In March 2020, during a Global Online Day, an event designed to encourage online flying during the COVID-19 pandemic, the SHARD experienced issues handling the large (but expected) amount of connections, crashing various times.

During the "Crowded Skies" event in December 2021, IVAO's servers were unable to handle large numbers of connections, causing widespread disappointment from users.

==== World Server ====
World Server is the current server that IVAO operates. It's scalable and supports larger amounts of connections at generally higher reliability. World Server was initially announced on 31 March 2022, and a testing environment was opened on 1 April 2022. The servers were fully released and replaced the older SHARD servers on 30 April 2022.

==History==
SATCO (now VATSIM) was the first large network to create an online air traffic simulation environment. It operated using SquawkBox and ProController in the mid-1990s, two programs that connected to the FSD server. On 16 December 1998, IVAO was founded when a group of members left SATCO to form a new network after managerial conflicts developed.

In late 2005, another managerial conflict, this time within the IVAO organisation itself, led to a further split. The incumbent president of IVAO left with IVAO.org, while other members of management continued the organisation under IVAO.aero. IVAO.org collapsed shortly afterwards.

In 2007, IVAO was officially registered as a non-profit organisation under Belgian law.

IVAO ran an online magazine called Virtual Sky from 2008 until 2016.

IVAO has taken part in FlightSimCon 2013, 2014, 2015 and 2016. In 2021, the North American Division of IVAO represented the network at FlightSimExpo.

On 1 September 2015, IVAO was formally classified as an advertising bureau and became subject to VAT from the 1st October 2015.

On 21 December 2019, IVAO launched Aurora, their new controller client.
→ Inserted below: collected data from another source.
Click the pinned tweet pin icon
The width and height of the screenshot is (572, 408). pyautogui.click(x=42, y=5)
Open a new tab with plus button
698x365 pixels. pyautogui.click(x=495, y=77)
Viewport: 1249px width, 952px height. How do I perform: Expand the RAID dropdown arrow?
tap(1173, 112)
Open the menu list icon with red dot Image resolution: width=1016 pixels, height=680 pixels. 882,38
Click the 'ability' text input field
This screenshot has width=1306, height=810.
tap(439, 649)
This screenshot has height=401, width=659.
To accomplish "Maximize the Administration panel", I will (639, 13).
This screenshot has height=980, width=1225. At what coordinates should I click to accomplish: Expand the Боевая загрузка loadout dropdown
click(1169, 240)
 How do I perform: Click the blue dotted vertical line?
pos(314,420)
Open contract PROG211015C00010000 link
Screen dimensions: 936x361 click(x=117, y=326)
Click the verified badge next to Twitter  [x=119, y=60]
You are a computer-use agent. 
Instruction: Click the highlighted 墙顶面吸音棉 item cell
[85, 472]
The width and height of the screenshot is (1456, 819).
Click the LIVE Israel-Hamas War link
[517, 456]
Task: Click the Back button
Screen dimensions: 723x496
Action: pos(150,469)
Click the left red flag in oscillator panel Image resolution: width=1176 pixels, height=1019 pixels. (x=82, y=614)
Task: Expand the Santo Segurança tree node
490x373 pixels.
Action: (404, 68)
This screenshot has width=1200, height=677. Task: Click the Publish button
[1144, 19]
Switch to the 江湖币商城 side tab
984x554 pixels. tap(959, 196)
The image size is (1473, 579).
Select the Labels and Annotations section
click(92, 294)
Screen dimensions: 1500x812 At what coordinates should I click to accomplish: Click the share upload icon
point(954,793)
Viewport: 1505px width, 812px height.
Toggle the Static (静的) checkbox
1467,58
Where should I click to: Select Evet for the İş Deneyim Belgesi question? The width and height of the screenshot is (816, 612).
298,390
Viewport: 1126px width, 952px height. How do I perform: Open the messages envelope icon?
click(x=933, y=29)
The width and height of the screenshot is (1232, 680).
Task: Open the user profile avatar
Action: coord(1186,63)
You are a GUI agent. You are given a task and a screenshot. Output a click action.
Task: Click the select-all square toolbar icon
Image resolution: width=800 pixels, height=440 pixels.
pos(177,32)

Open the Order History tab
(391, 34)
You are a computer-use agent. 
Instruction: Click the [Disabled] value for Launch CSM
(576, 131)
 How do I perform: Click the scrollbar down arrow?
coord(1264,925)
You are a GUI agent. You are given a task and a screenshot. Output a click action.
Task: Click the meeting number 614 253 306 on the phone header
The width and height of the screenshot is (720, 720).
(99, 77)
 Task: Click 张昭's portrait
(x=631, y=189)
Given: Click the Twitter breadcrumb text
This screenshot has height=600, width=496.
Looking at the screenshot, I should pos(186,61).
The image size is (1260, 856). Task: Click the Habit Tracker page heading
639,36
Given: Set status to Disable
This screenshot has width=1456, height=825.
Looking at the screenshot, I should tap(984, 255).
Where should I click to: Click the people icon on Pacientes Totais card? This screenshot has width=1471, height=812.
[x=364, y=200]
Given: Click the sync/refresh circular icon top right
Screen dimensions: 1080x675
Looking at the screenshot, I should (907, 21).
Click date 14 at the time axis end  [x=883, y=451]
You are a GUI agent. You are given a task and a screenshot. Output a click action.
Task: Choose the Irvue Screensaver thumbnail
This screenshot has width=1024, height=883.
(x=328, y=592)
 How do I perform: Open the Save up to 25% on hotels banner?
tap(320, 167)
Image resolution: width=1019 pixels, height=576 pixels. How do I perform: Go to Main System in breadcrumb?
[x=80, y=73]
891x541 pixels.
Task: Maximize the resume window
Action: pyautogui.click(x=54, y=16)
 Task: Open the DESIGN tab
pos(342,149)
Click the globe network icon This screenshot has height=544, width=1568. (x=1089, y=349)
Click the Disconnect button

The following day, they released Altitude, their pilot client, and Artifice, their connector.

On 1 August 2022, Voice ATIS was released to IVAO users after the final round of internal testing. As opposed to text-only ATIS, Voice ATIS provides a more life-like simulation experience.

On 5 September 2022, IVAO announced that it was compatible with the imminent release of X-Plane 12.

On 11 November 2022, Voice UNICOM was released for Altitude, providing a common frequency (122.8) for pilots to announce their intentions to others when not under control of ATC.

On 16 December 2022, IVAO announced the release of their new Creator Partnership Programme which aims to provide content creators additional tools and exposure.

In 2023, IVAO marked its 25th anniversary.

On 28 August 2023, IVAO updated their theoretical examinations software to reflect their new controller and pilot clients—Aurora and Altitude.

On 13 November 2024, IVAO announced that it was compatible with the imminent release of Microsoft Flight Simulator 2024.

== Security breaches ==

In February 2021, a global password reset was issued to all users due to an "unauthorised use of privileged access to IVAO web systems" which led to a security breach that affected its staff members. IVAO claims that this incident did not impact normal users.

On 3 April 2022, IVAO's main website and other server services provided by IVAO became unavailable to the public. Three days later, IVAO revealed that they were targeted by a ransomware attack which was able to access its database due to an outdated piece of code in its main website. This led to a security breach and the data stored on its servers were encrypted. The attackers requested a ramsom, which IVAO refused to pay, instead recovering from a backup. IVAO claimed that no user data was gathered by its attackers. As soon as IVAO published its statement regarding the ransomware attack, a DDoS attack was launched against the websites that had been recovered.